Dang. Checkbox Brown. If only Delgadillo had reminded me of a jar of cured olives, instead of those soggy brown things in salt water. And to tell the truth, I'm not sure if I've ever even eaten a granola bar. Sigh.
There are a lot of other courses on the ballot (side dishes, salads, sauces — I mean Secretary of State, Lieutenant Governor, Insurance Commissioner), many of them not well known by me. I'll have to haul out the menu and give it a good going-over before next week.
Burp.
I promise not to vote on an empty stomach.

11 comments:

Dagny said...

LOL. I was just going through the Angelides vs. Westly debate at work this afternoon, except I used the chart here. Angelides ended up winning out in my book. As for Brown vs. Delgadillo, well this article helped me to decide that matter. To me this is stuff that you shouldn't even need to lie about, if you are compelled to lie. Sheesh.

cookiecrumb said...

Oh, whew, I'm glad we're on the same, uh, menu pages. :D
(Why, that lyin' can of olives!!)

Kalyn Denny said...

Hey, you should count your blessings. Think of who my senators are. Orrin Hatch. Yuck. At least I have a good representative.

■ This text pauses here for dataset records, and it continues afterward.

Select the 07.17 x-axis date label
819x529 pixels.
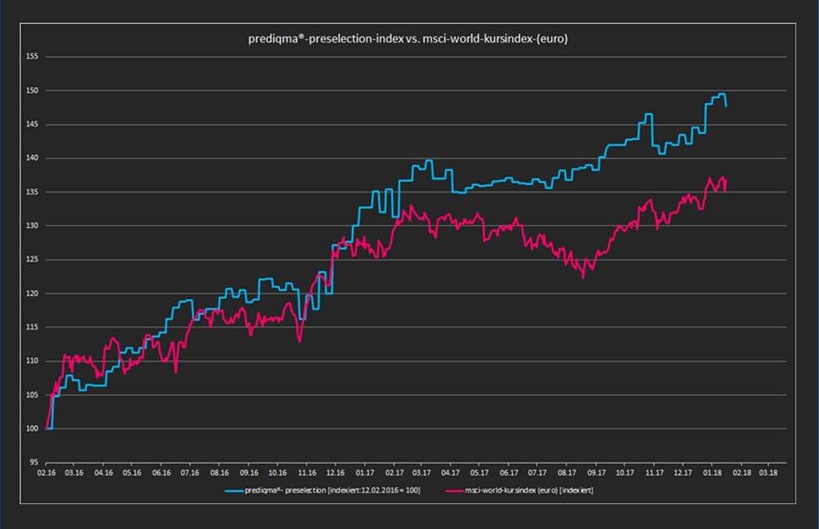pyautogui.click(x=538, y=471)
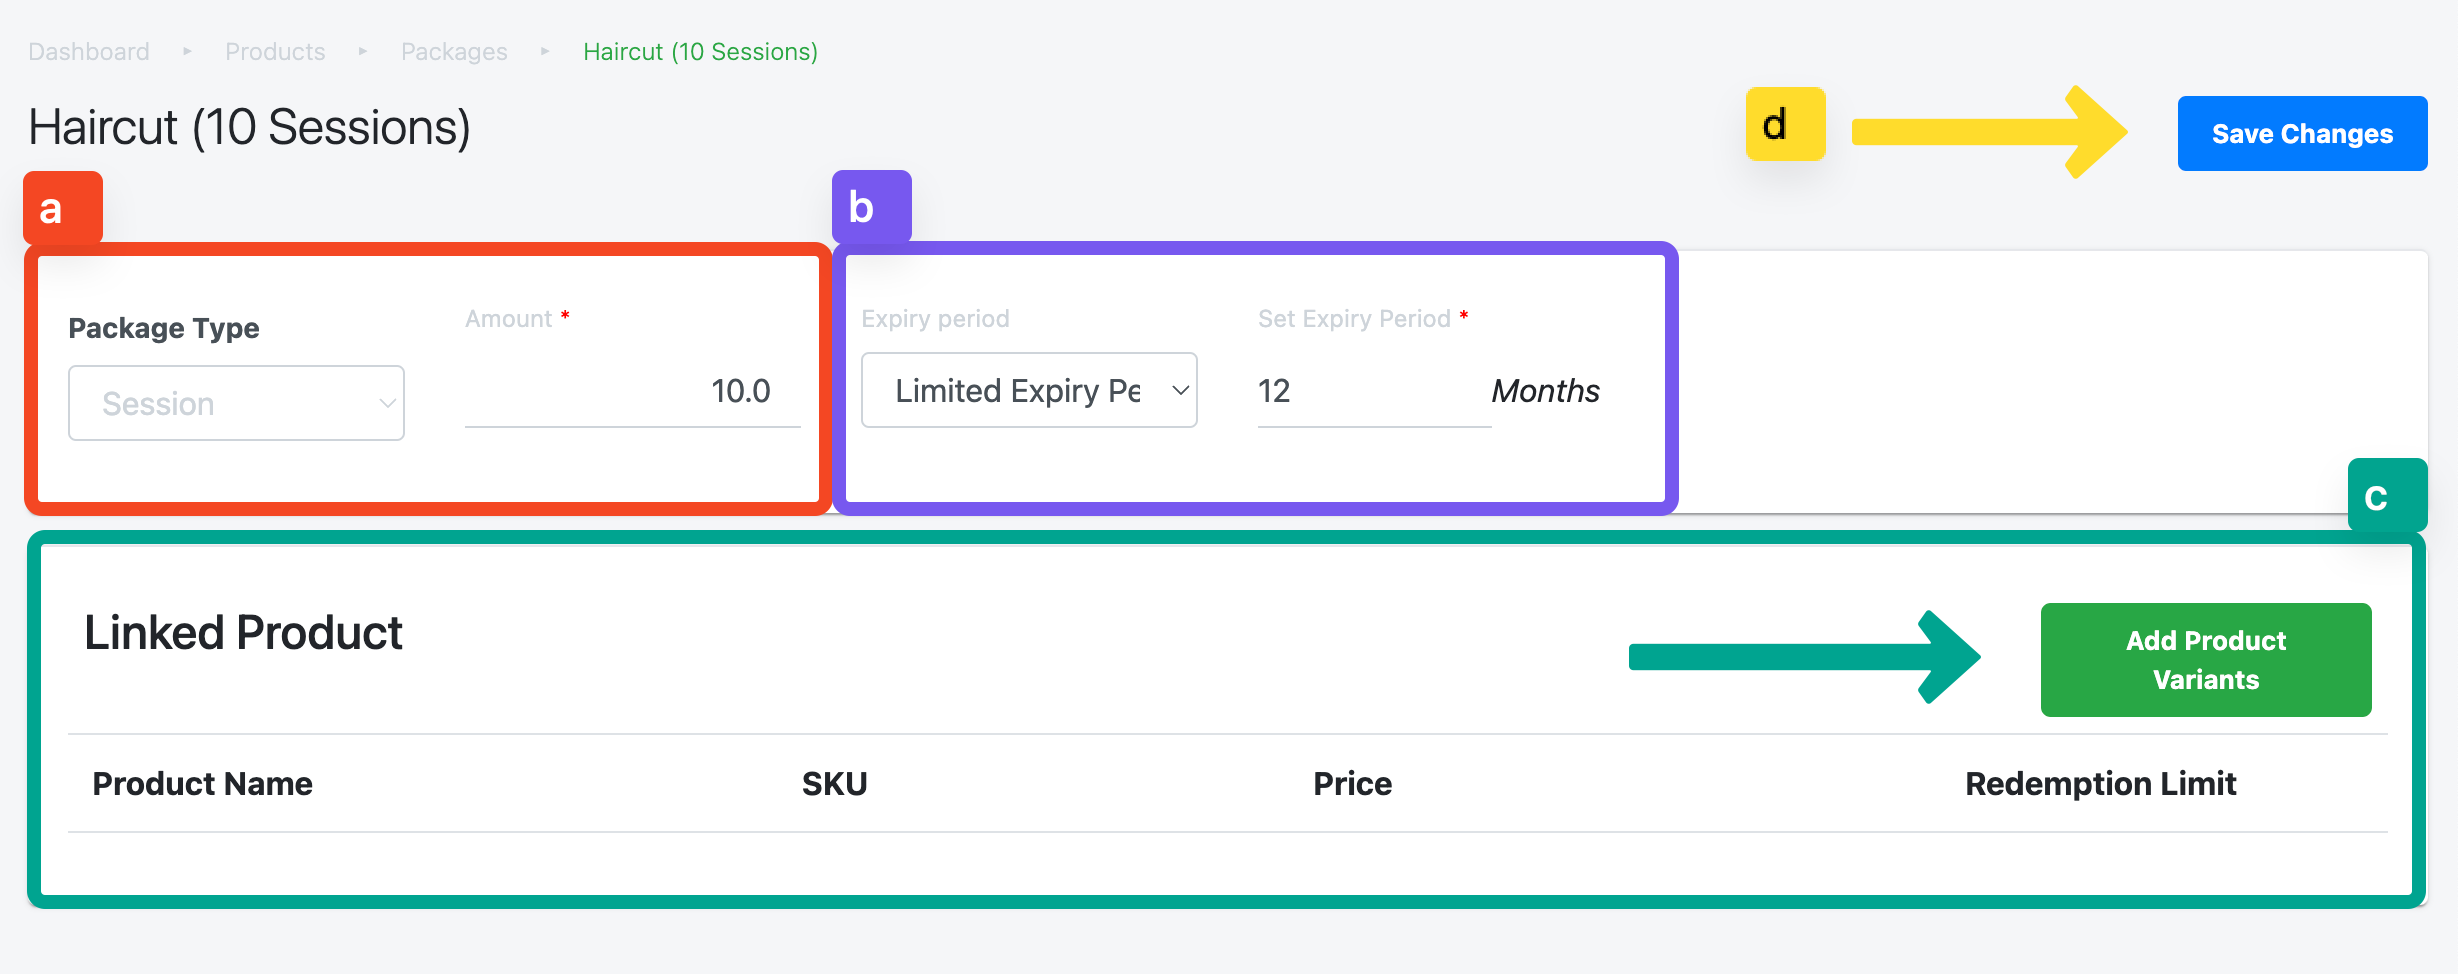Viewport: 2458px width, 974px height.
Task: Click the chevron arrow in Session dropdown
Action: click(387, 404)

And (I AM NOT MAKING THIS UP) at the state level, I have a lesbian representative and a gay senator. In Utah. How could this happen. (It's because I live in what we lovingly call *the central liberal belt*) But I think my senator isn't running again.

Passionate Eater said...

I thought that Warren Beatty would be running. Sigh. We need someone to beat Ahn-ald.

cookiecrumb said...

K: Orrin Hatch. :(
PE: You're glad Warren Beatty didn't run. He gave a graduation speech last year at SF State, and he has a shrill, strange voice... he meandered off into real weirdness. Terrible speaker.

Kevin said...

CC,
The sad thing is that even if literacy tests were legal you'd get to vote.{belch}

Seriously, though, the last time I voted happily for someone it was Al Gore for senator. He was a great senator (and makes a pretty damned good former, future president). Gore is oatmeal -- really good oatmeal, but still oatmeal.

Civic Center said...

DiFi has always given me indigestion, and her husband, Richard Blum, is essentially a criminal. Please vote for ANYONE else, even a Republican, before Pruneface with the Plastic Surgery. She's truly awful.

Dagny said...

I came across yet another interesting counter in the sidebar of a blog this morning.

Greg said...

I like your system better than my eenie, meenie, minie, Moe.

Erin S. said...

just a note on woolsey--she was one of the first dems to lead an organizing effort to truly pass some "get out of iraq" legislation and has been working it non-stop for the past few years, in a fairly strategic way. If you're of a mind to impeach the prez, this woman is one of few in the House on your side.

cookiecrumb said...

Thanks, Erin. I'm aware of her legislation, and I acknowledge that she is a liberal, which makes this decision a hard one.